1Department of Biochemistry, Modern Technical College, Sanepa, Lalitpur, Nepal
2Department of Biochemistry, Modern Technical College, Sanepa, Lalitpur, Nepal
3Samjhana Laboratory Clinic Pvt. Ltd, Lalitpur, Nepal
4Nobel College, Kathmandu, Nepal
5Department of Nutrition and Dietetics, Central Campus of Technology, Tribhuvan University, Dharan, Nepal
6Grande International Hospital, Kathmandu, Nepal

*Corresponding author: Saroj Khatiwada, Lecturer, Department of Biochemistry, Modern Technical College, Sanepa, Lalitpur, Nepal, Tel: +977 9803763889; E-mail: khatiwadasaroj22@ gmail.com


Abstract

Background: Polymorphism in metallothionein (MT) 1A gene (rs8052394) has been found to be associated with diabetes mellitus and its complications. We conducted the present study to find prevalence of polymorphism in MT1A gene (rs8052394) in Nepalese type 2 diabetes mellitus patients.

Method: A study was carried out among type 2 diabetes mellitus patients (n = 82: 44 males and 38 females, 54.7 ± 11.7 years) selected from Samjhana Laboratory Clinic, Lalitpur, in Kathmandu, Nepal to investigate single nucleotide polymorphism in MT1 A gene (rs8052394) in Nepalese patients with type 2 diabetes mellitus. Demographic parameters were noted and blood samples were collected, and polymerase chain reaction restriction fragment length polymorphism (PCR-RFLP) analysis was performed to detect rs8052394 polymorphism.

Results: The mean age of study patients was 54.7 ± 11.7 years. Mean fasting blood glucose and HbA1c were 168.7 ± 42.4 mg/dL and 7.4 ± 2.1% respectively. AA, AG and GG genotype of MTA1 gene rs8052394 was observed in 60.9% (n=50), 35.3% (n=29) and 3.6% (n=3) patients respectively. Allele frequency of A and G allele was 0.786 and 0.213 respectively.

Conclusion: Our findings suggest that polymorphism in metallothionein 1A gene (rs8052394) is common in Nepalese Type 2 diabetes patients.

Keywords

Metallothionein 1A; Polymorphism; Type 2 diabetes mellitus

Introduction

Diabetes mellitus is being one of the greatest health threats for the 21st century [1]. It is rising rapidly throughout the world, and the latest report from International Diabetes Federation (IDF) suggests that about 415 million adults have diabetes worldwide, and by the year 2040, 642 million will have diabetes [1,2]. Type 2 diabetes mellitus (T2DM) causes important morbidity, disability and early mortality, and is associated with a huge economic burden [3].

A number of risk factors like obesity, low physical activity, sedentary behavior, ethnicity etc. have been implicated for the development of Type 2 diabetes [4]. A strong heritable component for T2DM with genetic factors explaining around 25% of the variation in disease risk has been observed. Genome wide association studies (GWAS) have identified many single nucleotide polymorphisms (SNPs) consistently associated with an increased risk for T2DM [5].

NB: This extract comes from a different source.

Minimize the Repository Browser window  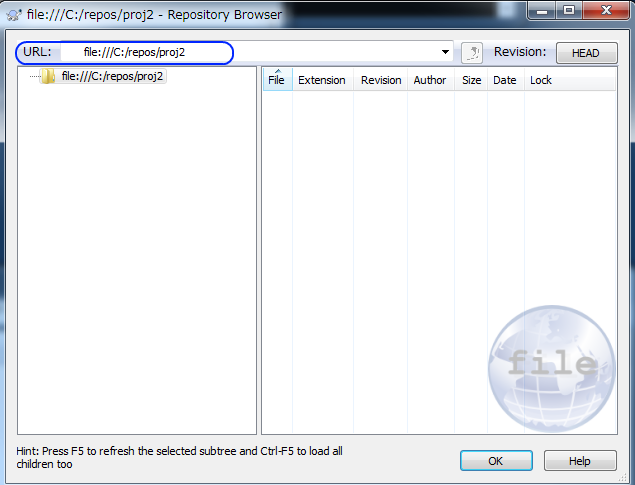(542, 10)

Polymorphism in metallothionein (MT) gene has been found to have linked with T2DM. Three different SNPs (rs11640851, rs8052394 and rs1610216) in MT genes were shown to be associated with diabetes and its complications [6]. Polymorphisms of these genes have been associated with reduced intracellular zinc ion availability. +1245 A/G MT1A polymorphism (rs8052394) has also been implicated in T2DM onset [7]. Experimental data suggested that MT exerts cellular protection effects not only against metal toxicity, but also against a variety of oxidative stimuli including the protective effects in animal models of diabetes [8].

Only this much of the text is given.